El castillo de Grignan, en la Drôme, es uno de los más visitados, gracias a su vínculo con la marquesa de Sévigné y a su rico programa cultural. El castillo de Murol, en el Puy-de-Dôme, también atrae a muchos visitantes con sus eventos medievales inmersivos.
La mayoría de los castillos están abiertos todo el año, aunque los horarios varían según la estación. Algunos, como el castillo de Murol, sólo cierran el 14 de julio. Conviene comprobar los horarios de apertura antes de la visita, sobre todo en invierno.

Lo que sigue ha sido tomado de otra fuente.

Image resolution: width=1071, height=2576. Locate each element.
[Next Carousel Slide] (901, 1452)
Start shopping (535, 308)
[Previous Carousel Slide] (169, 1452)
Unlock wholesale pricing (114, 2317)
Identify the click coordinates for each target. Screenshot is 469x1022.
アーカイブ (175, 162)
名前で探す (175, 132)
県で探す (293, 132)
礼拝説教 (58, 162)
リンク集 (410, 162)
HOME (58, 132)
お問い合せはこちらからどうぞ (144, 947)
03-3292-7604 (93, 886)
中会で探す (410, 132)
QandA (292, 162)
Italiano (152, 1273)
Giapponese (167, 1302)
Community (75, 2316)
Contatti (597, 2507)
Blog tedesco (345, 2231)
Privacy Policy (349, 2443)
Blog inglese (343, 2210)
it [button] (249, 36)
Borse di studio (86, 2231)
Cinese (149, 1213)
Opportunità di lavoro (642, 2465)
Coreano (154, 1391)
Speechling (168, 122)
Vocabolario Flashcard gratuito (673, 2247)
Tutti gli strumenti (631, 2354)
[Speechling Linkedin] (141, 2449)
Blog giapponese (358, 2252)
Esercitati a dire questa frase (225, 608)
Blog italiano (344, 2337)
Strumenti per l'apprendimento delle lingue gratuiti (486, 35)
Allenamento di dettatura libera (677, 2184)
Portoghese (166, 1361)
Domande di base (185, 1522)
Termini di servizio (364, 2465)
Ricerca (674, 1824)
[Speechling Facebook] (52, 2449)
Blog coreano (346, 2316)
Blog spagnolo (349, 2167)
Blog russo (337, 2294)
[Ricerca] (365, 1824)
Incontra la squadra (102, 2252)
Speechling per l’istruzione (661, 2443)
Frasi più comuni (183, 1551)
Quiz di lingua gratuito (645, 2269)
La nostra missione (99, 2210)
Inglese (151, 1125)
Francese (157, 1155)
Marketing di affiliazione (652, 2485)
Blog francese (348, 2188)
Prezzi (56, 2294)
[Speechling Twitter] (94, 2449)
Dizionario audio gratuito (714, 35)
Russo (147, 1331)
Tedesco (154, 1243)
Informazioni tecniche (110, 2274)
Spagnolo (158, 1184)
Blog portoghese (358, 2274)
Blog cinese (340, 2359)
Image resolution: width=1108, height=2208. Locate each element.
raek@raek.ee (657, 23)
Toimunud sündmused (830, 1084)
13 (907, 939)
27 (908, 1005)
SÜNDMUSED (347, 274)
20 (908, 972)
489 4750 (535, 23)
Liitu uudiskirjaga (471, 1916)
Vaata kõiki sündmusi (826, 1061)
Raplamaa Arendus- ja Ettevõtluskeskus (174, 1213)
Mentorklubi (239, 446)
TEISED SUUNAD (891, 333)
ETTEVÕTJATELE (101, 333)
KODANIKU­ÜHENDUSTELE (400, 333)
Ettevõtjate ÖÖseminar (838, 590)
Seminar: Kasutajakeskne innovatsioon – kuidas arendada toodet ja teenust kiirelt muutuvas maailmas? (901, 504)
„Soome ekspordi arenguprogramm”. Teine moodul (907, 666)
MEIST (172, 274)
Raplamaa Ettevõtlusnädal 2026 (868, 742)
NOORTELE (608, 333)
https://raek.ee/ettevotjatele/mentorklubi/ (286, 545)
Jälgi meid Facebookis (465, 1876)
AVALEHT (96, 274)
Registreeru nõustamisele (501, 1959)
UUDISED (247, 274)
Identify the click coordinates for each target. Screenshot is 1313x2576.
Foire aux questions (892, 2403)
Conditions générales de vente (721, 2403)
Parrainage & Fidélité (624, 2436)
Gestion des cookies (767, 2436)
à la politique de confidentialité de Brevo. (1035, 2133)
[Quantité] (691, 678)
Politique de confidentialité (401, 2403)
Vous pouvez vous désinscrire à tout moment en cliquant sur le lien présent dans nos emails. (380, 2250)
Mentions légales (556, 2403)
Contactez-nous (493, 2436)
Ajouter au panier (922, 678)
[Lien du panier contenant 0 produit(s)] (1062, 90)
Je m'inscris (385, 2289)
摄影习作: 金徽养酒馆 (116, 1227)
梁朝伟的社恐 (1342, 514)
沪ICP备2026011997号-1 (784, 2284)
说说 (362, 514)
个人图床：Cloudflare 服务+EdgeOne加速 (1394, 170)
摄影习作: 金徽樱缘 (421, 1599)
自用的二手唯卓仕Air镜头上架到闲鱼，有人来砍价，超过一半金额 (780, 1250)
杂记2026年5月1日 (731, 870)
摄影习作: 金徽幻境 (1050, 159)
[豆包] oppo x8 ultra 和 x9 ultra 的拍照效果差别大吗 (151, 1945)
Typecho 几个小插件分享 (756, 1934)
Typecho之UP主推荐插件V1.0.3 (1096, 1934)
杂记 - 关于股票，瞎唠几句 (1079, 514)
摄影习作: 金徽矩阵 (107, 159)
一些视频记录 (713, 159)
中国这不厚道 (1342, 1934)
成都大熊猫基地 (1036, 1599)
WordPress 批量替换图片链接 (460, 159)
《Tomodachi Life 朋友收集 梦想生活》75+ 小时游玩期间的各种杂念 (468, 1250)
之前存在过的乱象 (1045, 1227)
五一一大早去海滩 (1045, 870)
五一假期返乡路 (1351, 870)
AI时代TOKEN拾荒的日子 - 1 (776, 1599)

El castillo de Murol y la fortaleza de Billy ofrecen actividades especialmente diseñadas para los niños, con búsquedas del tesoro, visitas teatralizadas y talleres medievales. El castillo de Val también ofrece actividades lúdicas para los más pequeños durante los meses de verano.
Dedique una media de una hora y media a dos horas a la visita completa, incluidos los exteriores, los interiores y los miradores panorámicos. Algunos castillos, como Grignan o el Domaine de Vizille, requieren medio día para aprovechar al máximo los jardines y museos.
La accesibilidad varía de un castillo a otro. El Domaine de Vizille y el Château de Grignan ofrecen recorridos adaptados. Debido a su arquitectura medieval y a su ubicación en lo alto de una colina, algunos castillos, como Crussol y Polignac, son de muy difícil acceso. Para más información, le recomendamos que se ponga en contacto directamente con cada uno de ellos.